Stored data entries
*****

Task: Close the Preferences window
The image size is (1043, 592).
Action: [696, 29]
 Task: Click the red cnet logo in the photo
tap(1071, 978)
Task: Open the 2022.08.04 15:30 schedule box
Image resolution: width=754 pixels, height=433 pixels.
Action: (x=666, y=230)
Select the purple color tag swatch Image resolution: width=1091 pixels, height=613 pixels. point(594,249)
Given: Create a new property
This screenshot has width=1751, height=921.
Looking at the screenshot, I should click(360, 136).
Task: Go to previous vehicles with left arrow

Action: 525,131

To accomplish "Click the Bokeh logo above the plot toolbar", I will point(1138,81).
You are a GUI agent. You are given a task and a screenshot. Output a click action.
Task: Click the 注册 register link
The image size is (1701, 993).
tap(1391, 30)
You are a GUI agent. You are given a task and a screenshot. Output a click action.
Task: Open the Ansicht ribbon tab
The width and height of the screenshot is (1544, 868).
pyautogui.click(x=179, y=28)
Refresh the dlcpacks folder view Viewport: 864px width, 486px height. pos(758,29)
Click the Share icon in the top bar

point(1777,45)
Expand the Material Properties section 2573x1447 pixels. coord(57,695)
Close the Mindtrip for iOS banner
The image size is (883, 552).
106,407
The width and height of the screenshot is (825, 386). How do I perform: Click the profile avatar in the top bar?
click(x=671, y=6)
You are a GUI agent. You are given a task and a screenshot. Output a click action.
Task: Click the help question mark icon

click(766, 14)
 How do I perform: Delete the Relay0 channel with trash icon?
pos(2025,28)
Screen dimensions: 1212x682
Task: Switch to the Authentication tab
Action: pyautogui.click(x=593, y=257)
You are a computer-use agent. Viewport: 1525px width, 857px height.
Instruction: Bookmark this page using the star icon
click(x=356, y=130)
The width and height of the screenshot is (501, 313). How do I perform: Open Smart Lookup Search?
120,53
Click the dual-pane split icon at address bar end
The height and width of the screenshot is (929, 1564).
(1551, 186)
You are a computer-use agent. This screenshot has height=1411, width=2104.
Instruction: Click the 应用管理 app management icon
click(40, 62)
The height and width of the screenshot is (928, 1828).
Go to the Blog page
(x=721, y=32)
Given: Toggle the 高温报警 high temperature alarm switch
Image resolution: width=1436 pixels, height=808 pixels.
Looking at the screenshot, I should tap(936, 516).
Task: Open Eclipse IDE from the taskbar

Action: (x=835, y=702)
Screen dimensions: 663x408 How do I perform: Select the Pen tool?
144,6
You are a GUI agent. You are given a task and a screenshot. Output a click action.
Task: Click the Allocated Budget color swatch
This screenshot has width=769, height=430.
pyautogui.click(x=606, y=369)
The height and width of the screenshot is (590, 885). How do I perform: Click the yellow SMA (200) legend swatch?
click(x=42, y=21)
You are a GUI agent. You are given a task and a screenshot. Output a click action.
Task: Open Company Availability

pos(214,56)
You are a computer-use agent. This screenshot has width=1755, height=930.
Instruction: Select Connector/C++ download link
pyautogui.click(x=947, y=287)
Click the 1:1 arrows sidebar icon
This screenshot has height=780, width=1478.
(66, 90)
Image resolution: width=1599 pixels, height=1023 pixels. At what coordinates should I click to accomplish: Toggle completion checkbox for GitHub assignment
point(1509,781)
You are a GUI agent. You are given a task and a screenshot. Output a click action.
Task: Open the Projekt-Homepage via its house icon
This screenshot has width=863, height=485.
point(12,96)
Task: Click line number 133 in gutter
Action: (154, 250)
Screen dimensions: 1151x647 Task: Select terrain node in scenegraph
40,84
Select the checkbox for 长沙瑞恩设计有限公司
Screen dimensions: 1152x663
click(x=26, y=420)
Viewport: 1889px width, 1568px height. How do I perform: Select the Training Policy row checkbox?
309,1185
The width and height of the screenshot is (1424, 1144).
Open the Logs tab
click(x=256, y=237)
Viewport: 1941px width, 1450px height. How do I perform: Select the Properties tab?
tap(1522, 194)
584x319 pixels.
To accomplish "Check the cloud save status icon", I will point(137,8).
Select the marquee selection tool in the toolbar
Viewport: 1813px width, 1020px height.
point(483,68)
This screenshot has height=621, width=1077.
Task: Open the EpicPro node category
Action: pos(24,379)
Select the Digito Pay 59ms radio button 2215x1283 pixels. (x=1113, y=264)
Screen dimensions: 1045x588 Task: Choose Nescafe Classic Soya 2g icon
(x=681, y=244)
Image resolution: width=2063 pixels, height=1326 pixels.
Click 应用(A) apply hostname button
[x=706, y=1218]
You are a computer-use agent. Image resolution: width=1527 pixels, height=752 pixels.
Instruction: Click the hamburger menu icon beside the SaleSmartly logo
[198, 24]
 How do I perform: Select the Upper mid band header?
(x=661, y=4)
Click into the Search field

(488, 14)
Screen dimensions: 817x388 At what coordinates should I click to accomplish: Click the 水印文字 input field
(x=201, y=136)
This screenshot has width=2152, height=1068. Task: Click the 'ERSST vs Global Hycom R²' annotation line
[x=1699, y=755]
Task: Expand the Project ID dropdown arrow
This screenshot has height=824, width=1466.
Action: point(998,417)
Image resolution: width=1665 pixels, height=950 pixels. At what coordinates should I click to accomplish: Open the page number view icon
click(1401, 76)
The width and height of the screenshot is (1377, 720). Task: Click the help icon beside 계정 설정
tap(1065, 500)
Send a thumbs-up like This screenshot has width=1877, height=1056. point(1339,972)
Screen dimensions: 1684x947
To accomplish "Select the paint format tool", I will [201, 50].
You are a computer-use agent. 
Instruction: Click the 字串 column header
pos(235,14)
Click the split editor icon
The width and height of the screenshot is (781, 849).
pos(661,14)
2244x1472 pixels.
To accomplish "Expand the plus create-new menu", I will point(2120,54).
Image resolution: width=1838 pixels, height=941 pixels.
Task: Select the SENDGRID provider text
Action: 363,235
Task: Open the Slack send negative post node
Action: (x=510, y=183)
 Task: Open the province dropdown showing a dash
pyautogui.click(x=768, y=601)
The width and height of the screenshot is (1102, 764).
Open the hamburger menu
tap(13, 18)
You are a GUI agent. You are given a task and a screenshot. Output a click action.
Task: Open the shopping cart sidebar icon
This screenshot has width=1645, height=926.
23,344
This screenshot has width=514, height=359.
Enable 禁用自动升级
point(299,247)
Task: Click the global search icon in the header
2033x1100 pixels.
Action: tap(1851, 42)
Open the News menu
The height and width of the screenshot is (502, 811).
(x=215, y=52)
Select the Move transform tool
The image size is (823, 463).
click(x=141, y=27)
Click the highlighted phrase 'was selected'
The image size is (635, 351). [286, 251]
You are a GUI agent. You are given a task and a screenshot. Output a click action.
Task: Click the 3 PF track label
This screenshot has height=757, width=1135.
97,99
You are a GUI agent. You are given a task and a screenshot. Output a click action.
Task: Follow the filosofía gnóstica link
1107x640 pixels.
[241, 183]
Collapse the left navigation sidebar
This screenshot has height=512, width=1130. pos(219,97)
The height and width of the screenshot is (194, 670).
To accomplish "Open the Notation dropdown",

*****

▸ **YOUR OBJECTIVE**: Give the data again exactly, line for line.

▸ **ANSWER BOX**:
Task: Close the Preferences window
The image size is (1043, 592).
Action: [696, 29]
 Task: Click the red cnet logo in the photo
tap(1071, 978)
Task: Open the 2022.08.04 15:30 schedule box
Image resolution: width=754 pixels, height=433 pixels.
Action: (x=666, y=230)
Select the purple color tag swatch Image resolution: width=1091 pixels, height=613 pixels. point(594,249)
Given: Create a new property
This screenshot has width=1751, height=921.
Looking at the screenshot, I should click(360, 136).
Task: Go to previous vehicles with left arrow

Action: 525,131

To accomplish "Click the Bokeh logo above the plot toolbar", I will point(1138,81).
You are a GUI agent. You are given a task and a screenshot. Output a click action.
Task: Click the 注册 register link
The image size is (1701, 993).
tap(1391, 30)
You are a GUI agent. You are given a task and a screenshot. Output a click action.
Task: Open the Ansicht ribbon tab
The width and height of the screenshot is (1544, 868).
pyautogui.click(x=179, y=28)
Refresh the dlcpacks folder view Viewport: 864px width, 486px height. pos(758,29)
Click the Share icon in the top bar

point(1777,45)
Expand the Material Properties section 2573x1447 pixels. coord(57,695)
Close the Mindtrip for iOS banner
The image size is (883, 552).
106,407
The width and height of the screenshot is (825, 386). How do I perform: Click the profile avatar in the top bar?
click(x=671, y=6)
You are a GUI agent. You are given a task and a screenshot. Output a click action.
Task: Click the help question mark icon

click(766, 14)
 How do I perform: Delete the Relay0 channel with trash icon?
pos(2025,28)
Screen dimensions: 1212x682
Task: Switch to the Authentication tab
Action: pyautogui.click(x=593, y=257)
You are a computer-use agent. Viewport: 1525px width, 857px height.
Instruction: Bookmark this page using the star icon
click(x=356, y=130)
The width and height of the screenshot is (501, 313). How do I perform: Open Smart Lookup Search?
120,53
Click the dual-pane split icon at address bar end
The height and width of the screenshot is (929, 1564).
(1551, 186)
You are a computer-use agent. This screenshot has height=1411, width=2104.
Instruction: Click the 应用管理 app management icon
click(40, 62)
The height and width of the screenshot is (928, 1828).
Go to the Blog page
(x=721, y=32)
Given: Toggle the 高温报警 high temperature alarm switch
Image resolution: width=1436 pixels, height=808 pixels.
Looking at the screenshot, I should tap(936, 516).
Task: Open Eclipse IDE from the taskbar

Action: (x=835, y=702)
Screen dimensions: 663x408 How do I perform: Select the Pen tool?
144,6
You are a GUI agent. You are given a task and a screenshot. Output a click action.
Task: Click the Allocated Budget color swatch
This screenshot has width=769, height=430.
pyautogui.click(x=606, y=369)
The height and width of the screenshot is (590, 885). How do I perform: Click the yellow SMA (200) legend swatch?
click(x=42, y=21)
You are a GUI agent. You are given a task and a screenshot. Output a click action.
Task: Open Company Availability

pos(214,56)
You are a computer-use agent. This screenshot has width=1755, height=930.
Instruction: Select Connector/C++ download link
pyautogui.click(x=947, y=287)
Click the 1:1 arrows sidebar icon
This screenshot has height=780, width=1478.
(66, 90)
Image resolution: width=1599 pixels, height=1023 pixels. At what coordinates should I click to accomplish: Toggle completion checkbox for GitHub assignment
point(1509,781)
You are a GUI agent. You are given a task and a screenshot. Output a click action.
Task: Open the Projekt-Homepage via its house icon
This screenshot has width=863, height=485.
point(12,96)
Task: Click line number 133 in gutter
Action: (154, 250)
Screen dimensions: 1151x647 Task: Select terrain node in scenegraph
40,84
Select the checkbox for 长沙瑞恩设计有限公司
Screen dimensions: 1152x663
click(x=26, y=420)
Viewport: 1889px width, 1568px height. How do I perform: Select the Training Policy row checkbox?
309,1185
The width and height of the screenshot is (1424, 1144).
Open the Logs tab
click(x=256, y=237)
Viewport: 1941px width, 1450px height. How do I perform: Select the Properties tab?
tap(1522, 194)
584x319 pixels.
To accomplish "Check the cloud save status icon", I will point(137,8).
Select the marquee selection tool in the toolbar
Viewport: 1813px width, 1020px height.
point(483,68)
This screenshot has height=621, width=1077.
Task: Open the EpicPro node category
Action: pos(24,379)
Select the Digito Pay 59ms radio button 2215x1283 pixels. (x=1113, y=264)
Screen dimensions: 1045x588 Task: Choose Nescafe Classic Soya 2g icon
(x=681, y=244)
Image resolution: width=2063 pixels, height=1326 pixels.
Click 应用(A) apply hostname button
[x=706, y=1218]
You are a computer-use agent. Image resolution: width=1527 pixels, height=752 pixels.
Instruction: Click the hamburger menu icon beside the SaleSmartly logo
[198, 24]
 How do I perform: Select the Upper mid band header?
(x=661, y=4)
Click into the Search field

(488, 14)
Screen dimensions: 817x388 At what coordinates should I click to accomplish: Click the 水印文字 input field
(x=201, y=136)
This screenshot has width=2152, height=1068. Task: Click the 'ERSST vs Global Hycom R²' annotation line
[x=1699, y=755]
Task: Expand the Project ID dropdown arrow
This screenshot has height=824, width=1466.
Action: point(998,417)
Image resolution: width=1665 pixels, height=950 pixels. At what coordinates should I click to accomplish: Open the page number view icon
click(1401, 76)
The width and height of the screenshot is (1377, 720). Task: Click the help icon beside 계정 설정
tap(1065, 500)
Send a thumbs-up like This screenshot has width=1877, height=1056. point(1339,972)
Screen dimensions: 1684x947
To accomplish "Select the paint format tool", I will [201, 50].
You are a computer-use agent. 
Instruction: Click the 字串 column header
pos(235,14)
Click the split editor icon
The width and height of the screenshot is (781, 849).
pos(661,14)
2244x1472 pixels.
To accomplish "Expand the plus create-new menu", I will point(2120,54).
Image resolution: width=1838 pixels, height=941 pixels.
Task: Select the SENDGRID provider text
Action: 363,235
Task: Open the Slack send negative post node
Action: (x=510, y=183)
 Task: Open the province dropdown showing a dash
pyautogui.click(x=768, y=601)
The width and height of the screenshot is (1102, 764).
Open the hamburger menu
tap(13, 18)
You are a GUI agent. You are given a task and a screenshot. Output a click action.
Task: Open the shopping cart sidebar icon
This screenshot has width=1645, height=926.
23,344
This screenshot has width=514, height=359.
Enable 禁用自动升级
point(299,247)
Task: Click the global search icon in the header
2033x1100 pixels.
Action: tap(1851, 42)
Open the News menu
The height and width of the screenshot is (502, 811).
(x=215, y=52)
Select the Move transform tool
The image size is (823, 463).
click(x=141, y=27)
Click the highlighted phrase 'was selected'
The image size is (635, 351). [286, 251]
You are a GUI agent. You are given a task and a screenshot. Output a click action.
Task: Click the 3 PF track label
This screenshot has height=757, width=1135.
97,99
You are a GUI agent. You are given a task and a screenshot. Output a click action.
Task: Follow the filosofía gnóstica link
1107x640 pixels.
[241, 183]
Collapse the left navigation sidebar
This screenshot has height=512, width=1130. pos(219,97)
The height and width of the screenshot is (194, 670).
To accomplish "Open the Notation dropdown",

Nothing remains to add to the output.